Measurements in a Motored Four-Stroke Reciprocating Model Engine

[+] Author and Article Information
C. Arcoumanis, A. F. Bicen, J. H. Whitelaw

Imperial College of Science and Technology, Department of Mechanical Engineering, Fluids Section, London SW7 2BX, England

J. Fluids Eng 104(2), 235-241 (Jun 01, 1982) (7 pages) doi:10.1115/1.3241816 History: Received December 01, 1981; Online October 26, 2009


Measurements of ensemble-averaged axial and swirl velocities and the rms of the corresponding fluctuations obtained by laser-Doppler anemometry, are reported for the axisymmetric swirling flow in a four-stroke model engine motored at 200 rpm with a compression ratio of 3.5. A centrally located valve, incorporating a 60 degree seat angle and 30 degree swirl vanes resulting in a swirl number of 1.2, was used to draw in and exhaust seeded air. The piston-head configurations included a flat surface and a cylindrical bowl with and without a lip. Comparison of the results with those obtained previously, with a flat piston in the absence of compression, shows that the mean and rms profiles during the intake stroke are similar. In the axial plane a system of vortices is created which has almost disappeared by the time the inlet valve closes with a small vortex existing near the cylinder head at the early part of compression; later on this vortex breaks up and the mean velocities tend to become uniform.

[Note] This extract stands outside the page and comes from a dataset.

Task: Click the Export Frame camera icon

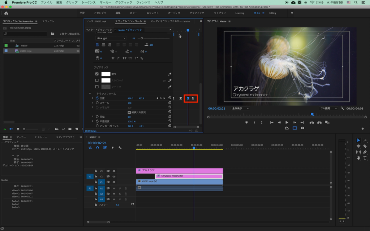Action: pos(302,128)
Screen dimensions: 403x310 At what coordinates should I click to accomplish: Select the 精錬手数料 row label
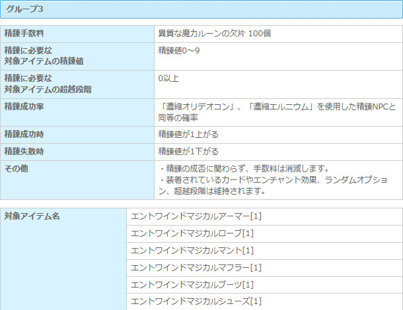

The intake generated turbulence decays gradually until the inlet valve closes; it then becomes uniform and remains constant in magnitude for the rest of the compression stroke. The mean swirl flow has a spiralling nature during intake but tends towards solid body rotation during compression with associated turbulence levels of similar magnitude to the axial ones. During the expansion stroke the rms velocities decrease further until the exhaust valve opens and new turbulence is generated. The influence of the piston bowl is generally small but the addition of a lip results, during the compression stroke, in inward movement of the air towards the bowl as the piston approaches TDC. The reverse squish effect, observed during the expansion stroke and due to the outgoing motion of the entrapped air inside the bowl, results in significant reversed velocities near the axis and increase in the turbulence levels close to the piston.